Soya Malai Kofta (Soya Balls in rich tomato gravy)

I had made Soya chunks biryani yesterday and I always land up soaking more than I need. I did have some snacks ideas for them , but since I was late from work I let that go and prepared for Soya Kofta curry for the next day lunch with roti. It looks like huge work but I feel Kofta’s are pretty easy to handle in the morning schedule if necessary preparations are made ahead in advance.

I also had tried raw banana kofta sometime back, I will post the recipe shortly. I used the same process with just little emphasis on garam masala as Soya have a distinct smell that might not go well if you are not expecting any adventure !

This can be served with Jeera rice as well.


Serves : 4

Ingredients : (Kofta)

Soya Chunks – Boiled and coarsely ground in blender

Paneer – 50 gms grated

Coriander Leaves – 2 Tbsp Chooped

Jeera Powder – 1/2 Tsp

Garam Masala – 1/4 Tsp

Red Chilli Powder – 1/4 tsp( actually adjust to taste, I consider this average)

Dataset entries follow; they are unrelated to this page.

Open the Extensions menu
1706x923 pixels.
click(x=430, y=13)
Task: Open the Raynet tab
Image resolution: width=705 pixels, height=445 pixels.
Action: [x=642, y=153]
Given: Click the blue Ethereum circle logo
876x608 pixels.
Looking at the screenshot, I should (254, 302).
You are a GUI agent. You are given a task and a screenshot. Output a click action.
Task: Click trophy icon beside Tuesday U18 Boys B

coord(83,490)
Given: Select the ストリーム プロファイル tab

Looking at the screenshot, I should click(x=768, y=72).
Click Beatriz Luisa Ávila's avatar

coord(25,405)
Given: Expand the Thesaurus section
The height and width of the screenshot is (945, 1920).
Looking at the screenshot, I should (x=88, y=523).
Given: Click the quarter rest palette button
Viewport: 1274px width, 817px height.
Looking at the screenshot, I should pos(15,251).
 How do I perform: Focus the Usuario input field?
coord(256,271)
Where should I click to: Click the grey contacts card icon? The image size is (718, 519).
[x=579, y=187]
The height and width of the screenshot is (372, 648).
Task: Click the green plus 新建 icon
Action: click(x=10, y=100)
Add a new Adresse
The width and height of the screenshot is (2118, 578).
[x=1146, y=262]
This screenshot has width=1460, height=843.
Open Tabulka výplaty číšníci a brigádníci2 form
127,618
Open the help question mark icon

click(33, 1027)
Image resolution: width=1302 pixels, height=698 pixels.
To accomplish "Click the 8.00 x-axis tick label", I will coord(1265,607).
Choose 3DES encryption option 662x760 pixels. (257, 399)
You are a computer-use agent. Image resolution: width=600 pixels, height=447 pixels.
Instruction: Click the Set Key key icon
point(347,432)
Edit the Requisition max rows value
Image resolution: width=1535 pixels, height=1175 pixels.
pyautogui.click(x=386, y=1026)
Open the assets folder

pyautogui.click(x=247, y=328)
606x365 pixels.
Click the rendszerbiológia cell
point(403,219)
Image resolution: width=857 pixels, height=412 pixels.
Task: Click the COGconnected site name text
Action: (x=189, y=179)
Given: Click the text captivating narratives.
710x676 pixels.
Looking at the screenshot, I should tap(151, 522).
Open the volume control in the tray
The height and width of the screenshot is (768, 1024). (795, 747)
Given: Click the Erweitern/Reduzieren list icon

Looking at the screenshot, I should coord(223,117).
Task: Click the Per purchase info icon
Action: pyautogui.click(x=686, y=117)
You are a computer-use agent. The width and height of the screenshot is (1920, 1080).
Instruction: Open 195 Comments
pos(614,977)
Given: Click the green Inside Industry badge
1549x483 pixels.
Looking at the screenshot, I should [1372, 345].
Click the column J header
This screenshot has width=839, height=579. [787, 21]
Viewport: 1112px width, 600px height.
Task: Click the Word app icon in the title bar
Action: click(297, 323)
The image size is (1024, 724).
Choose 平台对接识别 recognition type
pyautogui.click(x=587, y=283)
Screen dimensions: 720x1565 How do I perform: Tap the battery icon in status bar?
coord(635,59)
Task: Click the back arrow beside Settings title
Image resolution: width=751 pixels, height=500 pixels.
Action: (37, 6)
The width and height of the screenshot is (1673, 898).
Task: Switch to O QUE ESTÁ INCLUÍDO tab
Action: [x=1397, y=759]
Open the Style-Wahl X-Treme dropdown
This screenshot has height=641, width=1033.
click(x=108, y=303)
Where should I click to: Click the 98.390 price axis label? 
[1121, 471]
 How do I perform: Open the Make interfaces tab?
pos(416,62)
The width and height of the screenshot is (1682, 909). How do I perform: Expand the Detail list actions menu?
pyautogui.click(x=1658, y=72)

Roasted Gram Flour – 1/4 tbsp

Onion – 1 Chopped

Ingredients : ( Gravy)

Tomato – 3 chopped into large pieces

Onion – 1 chopped into large pieces

Ginger – 1tbsp chopped

Garlic – 7-8 pods (de-skinned)

Green chilli – 1 medium size

Red chilli powder – 1 tsp

Coriander powder – 1 tbsp

Jeera Powder – 1/2 tsp

Fresh Cream/ Milk – 2 tsp

Salt to taste



  1.  Cook Soya Chunks in water for 15 minutes. Drain the water and wash atleast four times by squeezing water every time. Soya has a distinct smell which will not make you happy. Repeated cleaning  will remove that.
  2.  For the Kofta Balls, add the soya chunks to a grinder .If the Soya chunks does become fine paste in your enthusiasm, dont bother,  just add some mashed potato  to it.
  3. Now, add the chopped onion to crushed Paneer  followed by chopped coriander leaves , cumin powder, red chilli powder , garam masala and  salt.Mix well gently with spoon.
  4.  Keep them separate as they form the filling for the  Kofta.
  5. Now add roasted Besan or Gram flour to the Soya paste and make balls of  lemon size. These balls retain their original size , so no worries with the size.
  6. In each ball fill with a half tsp of the paneer mix in such way that it should be hidden. Paneer has the tendency to break open the Kofta balls while cooking.
  7. I  sometimes dip them in bread crumbs, you can do if you wish to !
  8. In a wok, heat enough oil  for deep frying.
  9.  deep fry these balls in medium flame till they look brown and crisp from outside. Since they are already cooked soya , we don;t need to hold them for long.
  10. For the gravy, heat wok/Kadal and  add oil
  11. Add the chopped tomatoes, ginger garlic  and green chillies. Since we will be grinding them, dont worry we can get away  with large chunks . I actually add the garlic pods as whole , even ginger  chop in large chunks , same applies for tomatoes. Add some salt , this will hasten the cooking. For 10 minutes leave it to soften. Allow it to cool and grind it.  (I use this process for most of my recipes that have gravies, ofcourse with slight variations though)
  12. Now in another Wok/ Kadai,  add chopped onions and cook till golden brown.
  13. Add the Tomato paste with the masala’s and cook for 15 minutes . ( Use this period for preparing Roti or rice )
  14. When the oil appears on sides, we know its done  also I generally go by the aroma.
  15.  Remove from fire. I generally put the Kofta before serving but if you like Kofta’s soft add them beforehand.
  16. Garnish with fresh creme if you choose to.
  17. Best goes with Phulka or Jeera Rice







A Food Nutritionist by qualification, a Human Resource by experience and a cook and a handicrafts person ,by choice. With the best of food critic ,artistic family lineage and art appreciators at home I am delighted to blog my recipe's ,art works for kids .You may see some of my work as a deliberate deviation from the traditional work's, be it the recipe/handicrafts....just to satisfy my creative bugs ..hope you enjoy your visit ...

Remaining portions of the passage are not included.